How to show that the homotopy group $\pi_4(U(3))$ of a unitary group is finite

Question

I have dealt with the stable unitary groups and calculated the groups for $\pi_i(U(n))$ when $i=1,2,3$ and I know that $\pi_4(U(3))\cong \pi_4(U(4))$ and the fibration $U(n)\to U(n+1) \to S^{2n+1}$ which I've tried to use the LES but haven't gotten far.

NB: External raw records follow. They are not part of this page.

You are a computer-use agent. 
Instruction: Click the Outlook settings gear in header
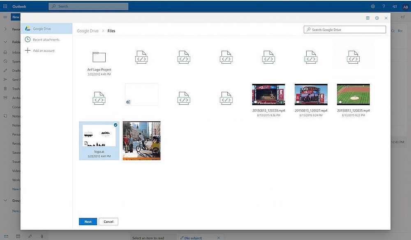point(373,6)
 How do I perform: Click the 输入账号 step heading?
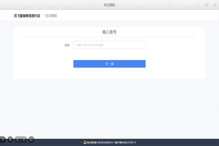[x=110, y=32]
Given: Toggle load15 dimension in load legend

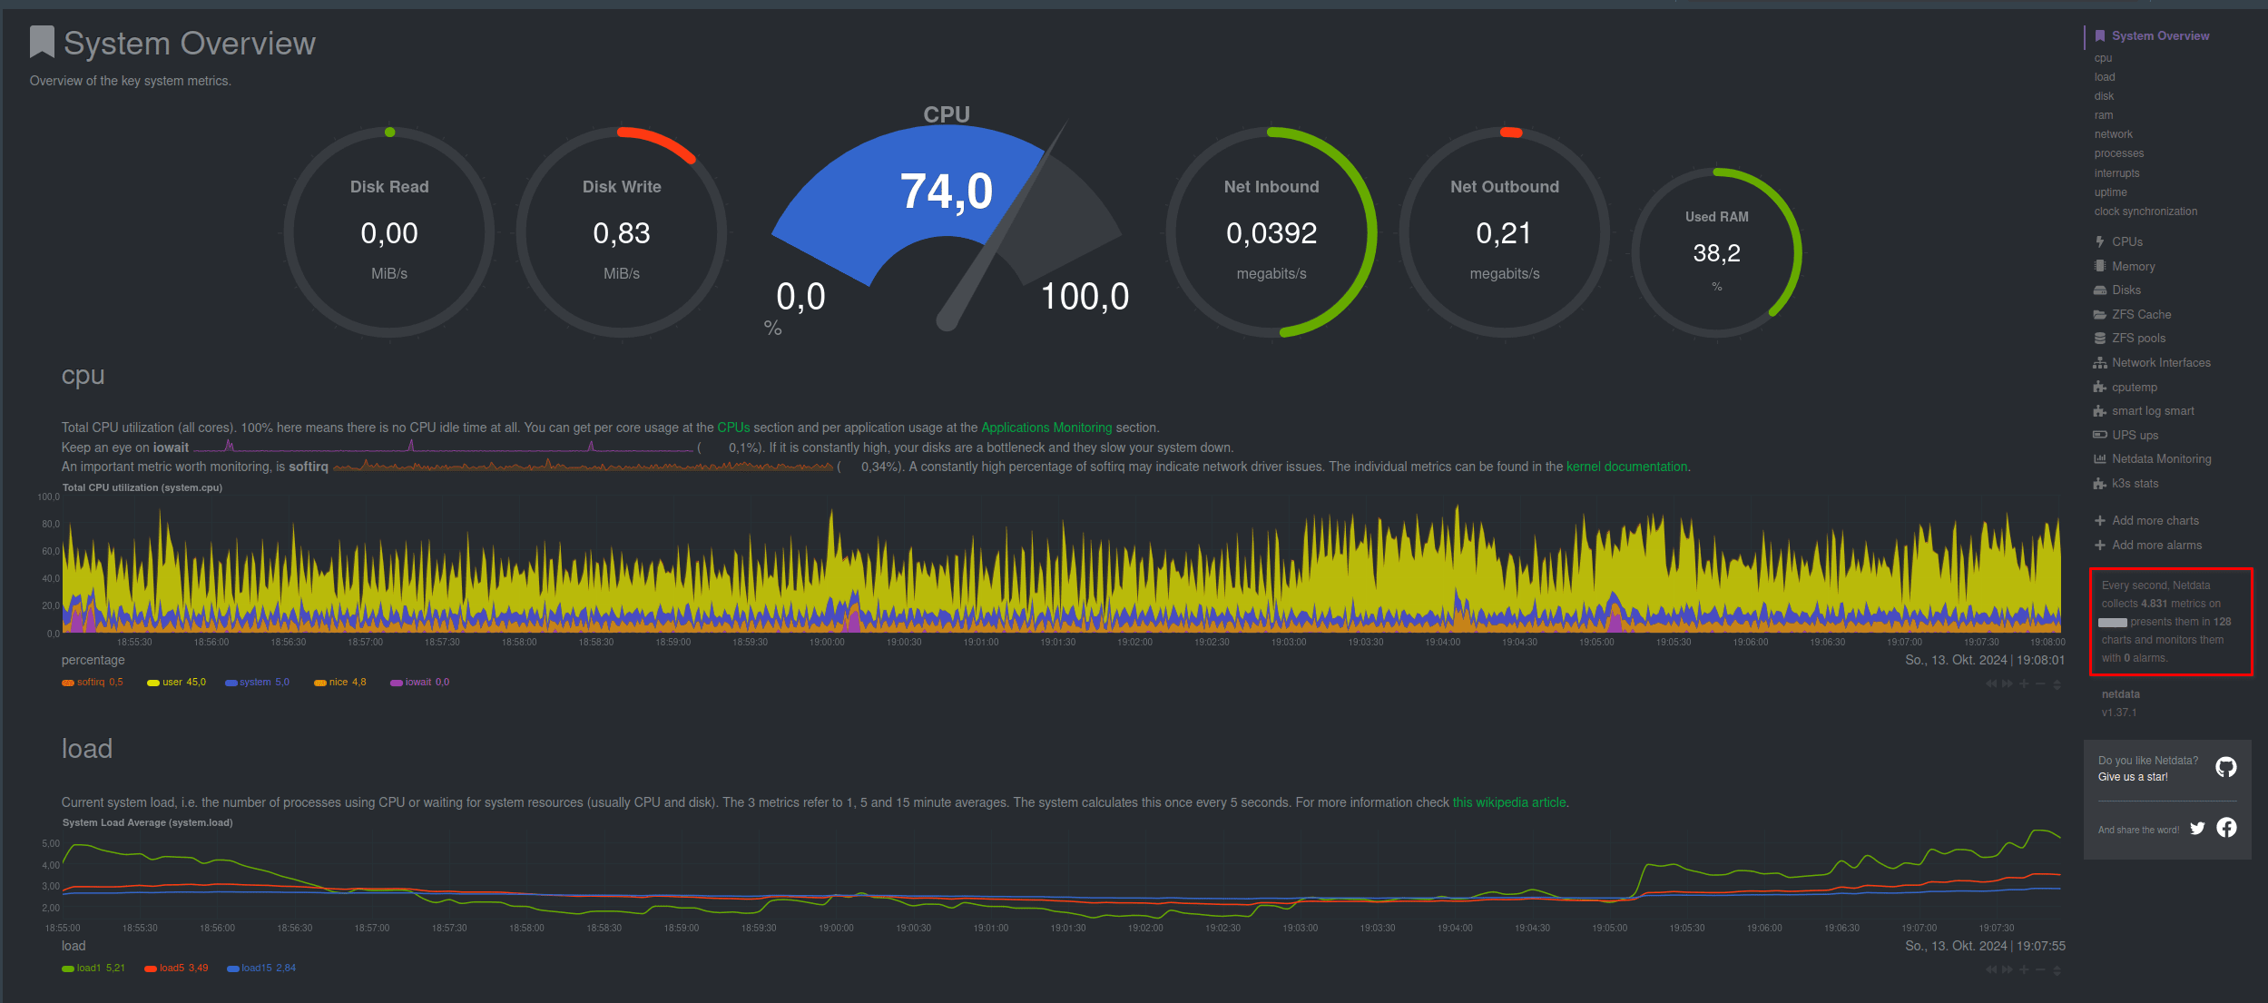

I'm aware of the isomorphism to $SU$, but I don't think that should be necessary here.

Answer 1

From $$ \begin{aligned} & \color{gray}{ \pi_5(U(2))\to \pi_5(U(3))\to} \pi_5(S^5) &\searrow \\ &&\swarrow \\ & \longleftarrow\longleftarrow\longleftarrow\longleftarrow\longleftarrow\longleftarrow\longleftarrow\longleftarrow\longleftarrow && \\ \swarrow\quad & \\ \searrow\quad & \\ &\pi_4(U(2))\to \pi_4(U(3))\to \underbrace{\pi_4(S^5)}_{=0} \end{aligned} $$ we get a surjection $\color{blue}{\pi_4(U(2)) \twoheadrightarrow\pi_4(U(3))}$. Using $$ \underbrace{U(1)}_{S^1}\to U(2)\to \underbrace{U(2)/U(1)}_{S^3}$$ we get the isomorphisms in higher degrees of the homotopy groups for $U(2)$ and $S^3$. In particular, $$ \pi_4(U(2))\cong \pi_4(S^3)\cong \Bbb Z/2\ , $$ the last isomorphism taken from the Wiki Table.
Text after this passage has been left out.